While there are frequently intersections between the content and technology required to work successfully in the fields of academic and library digital scholarship, there are also subtle differences in library vs. faculty roles. Digital librarians need to understand both analog and digital worlds, and the different relationships they will have with both the technology and its end users. They need to be conversant in digital scholarship writ large, to facilitate and support digital scholars in multiple disciplines. Librarians may know five mapping tools and have a good grasp of print and digital resources across the humanities, but they are usually not experts in specific subfields or tools, focusing more on resource awareness and facilitating the setup and operation of tools than the process of research as such. By contrast, faculty often choose one tool to work with to support their research goals and go deeply into their subject and the workings of this tool. Training in digital librarianship emphasizes breadth, while faculty research and teaching focus on depth. Another key difference is that librarianship research methods emphasize the ‘meta’ aspect of data: where does it come from? What are the ethics and values of data-driven research?

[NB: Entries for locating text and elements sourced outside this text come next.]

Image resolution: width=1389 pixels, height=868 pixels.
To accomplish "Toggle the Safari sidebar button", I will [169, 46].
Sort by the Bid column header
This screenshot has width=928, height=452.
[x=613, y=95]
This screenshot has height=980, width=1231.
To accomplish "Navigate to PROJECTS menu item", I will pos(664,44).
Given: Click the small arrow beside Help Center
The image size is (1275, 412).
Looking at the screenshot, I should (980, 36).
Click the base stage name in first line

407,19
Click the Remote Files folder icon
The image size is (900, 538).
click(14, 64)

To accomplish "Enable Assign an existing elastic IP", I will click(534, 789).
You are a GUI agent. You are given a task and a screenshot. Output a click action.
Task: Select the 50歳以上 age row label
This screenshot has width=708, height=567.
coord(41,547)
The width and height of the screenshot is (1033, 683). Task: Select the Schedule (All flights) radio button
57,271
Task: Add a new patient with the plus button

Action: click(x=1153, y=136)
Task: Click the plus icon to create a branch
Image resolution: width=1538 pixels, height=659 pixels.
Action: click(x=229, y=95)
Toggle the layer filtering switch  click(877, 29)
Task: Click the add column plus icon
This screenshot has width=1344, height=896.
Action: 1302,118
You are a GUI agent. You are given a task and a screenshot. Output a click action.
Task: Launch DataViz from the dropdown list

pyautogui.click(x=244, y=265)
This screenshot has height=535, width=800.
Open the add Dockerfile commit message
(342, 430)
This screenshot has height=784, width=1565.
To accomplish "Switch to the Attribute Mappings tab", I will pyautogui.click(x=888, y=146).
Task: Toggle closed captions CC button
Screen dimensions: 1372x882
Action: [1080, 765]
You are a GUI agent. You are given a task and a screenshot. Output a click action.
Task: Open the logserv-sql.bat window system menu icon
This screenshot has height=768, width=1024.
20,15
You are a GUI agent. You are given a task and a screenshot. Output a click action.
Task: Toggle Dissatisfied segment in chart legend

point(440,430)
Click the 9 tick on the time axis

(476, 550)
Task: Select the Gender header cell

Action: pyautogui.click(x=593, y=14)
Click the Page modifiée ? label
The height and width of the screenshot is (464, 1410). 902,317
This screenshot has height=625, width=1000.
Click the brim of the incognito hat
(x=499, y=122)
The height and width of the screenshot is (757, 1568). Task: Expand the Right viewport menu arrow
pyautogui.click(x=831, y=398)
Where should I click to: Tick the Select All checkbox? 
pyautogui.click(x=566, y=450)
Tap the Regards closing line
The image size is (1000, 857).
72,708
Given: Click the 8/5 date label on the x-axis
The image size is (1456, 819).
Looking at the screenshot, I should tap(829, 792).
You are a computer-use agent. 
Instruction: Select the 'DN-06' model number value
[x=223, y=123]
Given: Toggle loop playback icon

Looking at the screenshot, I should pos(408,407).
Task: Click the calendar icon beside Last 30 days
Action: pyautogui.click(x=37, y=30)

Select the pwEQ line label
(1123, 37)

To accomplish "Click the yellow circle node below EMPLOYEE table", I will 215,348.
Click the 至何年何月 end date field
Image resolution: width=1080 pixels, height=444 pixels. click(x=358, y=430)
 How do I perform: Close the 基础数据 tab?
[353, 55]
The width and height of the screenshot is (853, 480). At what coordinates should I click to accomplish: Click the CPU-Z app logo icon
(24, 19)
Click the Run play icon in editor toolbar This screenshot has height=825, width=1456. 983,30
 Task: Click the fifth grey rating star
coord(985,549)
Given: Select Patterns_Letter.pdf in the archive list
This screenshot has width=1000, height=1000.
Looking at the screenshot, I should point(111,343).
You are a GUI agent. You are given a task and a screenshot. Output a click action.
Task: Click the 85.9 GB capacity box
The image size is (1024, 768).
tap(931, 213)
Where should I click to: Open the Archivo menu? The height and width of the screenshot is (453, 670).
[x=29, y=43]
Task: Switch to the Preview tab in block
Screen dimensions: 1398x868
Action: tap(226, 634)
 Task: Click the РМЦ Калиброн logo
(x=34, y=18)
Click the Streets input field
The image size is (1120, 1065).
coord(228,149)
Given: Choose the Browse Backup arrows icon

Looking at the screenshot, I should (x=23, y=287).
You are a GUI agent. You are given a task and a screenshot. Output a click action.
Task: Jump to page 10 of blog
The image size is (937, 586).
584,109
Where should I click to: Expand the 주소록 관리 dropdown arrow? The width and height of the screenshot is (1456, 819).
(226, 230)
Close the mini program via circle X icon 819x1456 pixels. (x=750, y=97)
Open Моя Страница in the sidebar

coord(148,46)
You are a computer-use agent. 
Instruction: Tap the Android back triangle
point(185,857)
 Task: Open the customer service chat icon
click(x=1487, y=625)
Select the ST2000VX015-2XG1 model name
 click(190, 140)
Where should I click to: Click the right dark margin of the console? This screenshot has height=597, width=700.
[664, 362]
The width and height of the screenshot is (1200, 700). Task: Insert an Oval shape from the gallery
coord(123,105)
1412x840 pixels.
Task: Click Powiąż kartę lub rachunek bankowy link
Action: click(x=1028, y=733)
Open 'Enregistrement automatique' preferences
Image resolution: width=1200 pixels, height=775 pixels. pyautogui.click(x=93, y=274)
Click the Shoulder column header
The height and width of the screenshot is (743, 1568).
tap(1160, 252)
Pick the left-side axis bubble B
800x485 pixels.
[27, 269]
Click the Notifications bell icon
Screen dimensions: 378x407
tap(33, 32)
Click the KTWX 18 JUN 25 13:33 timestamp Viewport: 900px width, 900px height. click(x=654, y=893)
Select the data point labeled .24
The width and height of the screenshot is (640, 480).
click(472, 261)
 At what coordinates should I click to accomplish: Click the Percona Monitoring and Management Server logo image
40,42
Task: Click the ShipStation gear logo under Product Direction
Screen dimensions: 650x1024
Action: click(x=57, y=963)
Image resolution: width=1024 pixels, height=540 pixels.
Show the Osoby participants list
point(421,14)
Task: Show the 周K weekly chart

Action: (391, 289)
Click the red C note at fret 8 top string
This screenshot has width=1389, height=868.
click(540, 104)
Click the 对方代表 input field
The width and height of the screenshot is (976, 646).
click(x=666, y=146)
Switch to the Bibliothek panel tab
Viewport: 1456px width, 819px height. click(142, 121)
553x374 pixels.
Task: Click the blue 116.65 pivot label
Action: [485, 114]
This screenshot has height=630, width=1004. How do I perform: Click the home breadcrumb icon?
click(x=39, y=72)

Roundtable participants will consider the pedagogy underpinning digital humanities and digital scholarship programs across a variety of classroom situations including in-person, virtual and hybrid offerings. We’ll highlight pedagogical practices that have been successful in the panelists’ experience, as well as those that have been less so. We will explore the value of identifying common pedagogical ground in an effort to develop curricular materials and teaching strategies that are relevant for digital scholars and librarians, and taught by specialists from both fields, with the goal of making DH pedagogy an engaging experience. We’ll also discuss the question of what department(s) are the best homes for DH/DS education in both undergraduate and graduate settings, addressing the issue of balance between technology and subject matter expertise.